## Text section
────────────────────

2. The BOD of claim 1, further comprising: a reference voltage
generation unit configured to generate a preset reference voltage;
and a hysteresis generation unit configured to generate the first
and second reference voltages from the reference voltage generated
by the reference voltage generation unit, based on the preset
hysteresis voltage value.
3. The BOD of claim 1, further comprising: a voltage division unit
configured to receive the supply voltage from outside, and divide
the supply voltage into a plurality of supply voltages; and a
divided voltage selection unit configured to select one divided
voltage among the plurality of divided supply voltages and input
the selected divided voltage to the first and second reference
voltage comparison units.
4. The BOD of claim 1, further comprising a circuit switching unit
configured to open a circuit to block the supply voltage from being
applied to the voltage division unit when the BOD is not operated,
and connect the circuit to apply the supply voltage to the voltage
division unit when the BOD is operated.
5. The BOD of claim 1, further comprising a signal delay unit
configured to receive the signal for suspending the operation of
the external system or the signal for maintaining or resuming the
operation of the external system from the signal output unit, delay
the signal for suspending the operation of the external system by a
predetermined time when the signal for suspending the operation of
the external system transitions to the signal for maintaining or
resuming the operation of the external system, then change the
signal for suspending the operation of the external system to the
signal for maintaining or resuming the operation of the external
system, and output the signal for maintaining or resuming the
operation of the external system.
6. The BOD of claim 1, wherein the divided voltage selection unit
comprises an analog multiplexer configured to programmably select
one divided voltage among the plurality of divided supply voltages
through a select signal preset by a designer, and input the
selected divided voltage to the first and second reference voltage
comparison units.
7. The BOD of claim 1, wherein the reference voltage decider turns
off the first reference voltage comparison unit and turns on the
second reference voltage comparison unit, when the signal for
suspending the operation of the external system is received, or
turns on the first reference voltage comparison unit and turns off
the second reference voltage comparison unit, when the signal for
maintaining or resuming the operation of the external system is
received.

────────────────────

## Data lines

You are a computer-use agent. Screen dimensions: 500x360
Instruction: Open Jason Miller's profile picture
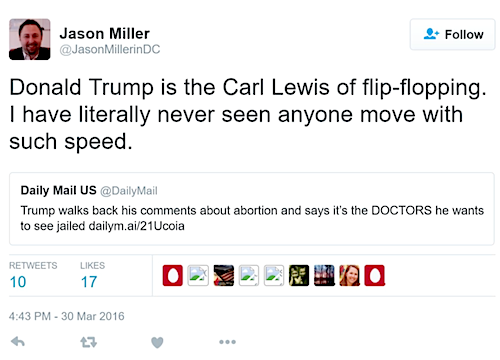click(30, 39)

────────────────────

## Exercise objective
Revise the passage of the claims text that begins at the words "2. The BOD of" and stops after "hysteresis voltage value.", putting "hysteresis block" in place of "hysteresis generation unit". The lines after the text play no part in what is asked here.

## Response to the exercise
2. The BOD of claim 1, further comprising: a reference voltage
generation unit configured to generate a preset reference voltage;
and a hysteresis block configured to generate the first
and second reference voltages from the reference voltage generated
by the reference voltage generation unit, based on the preset
hysteresis voltage value.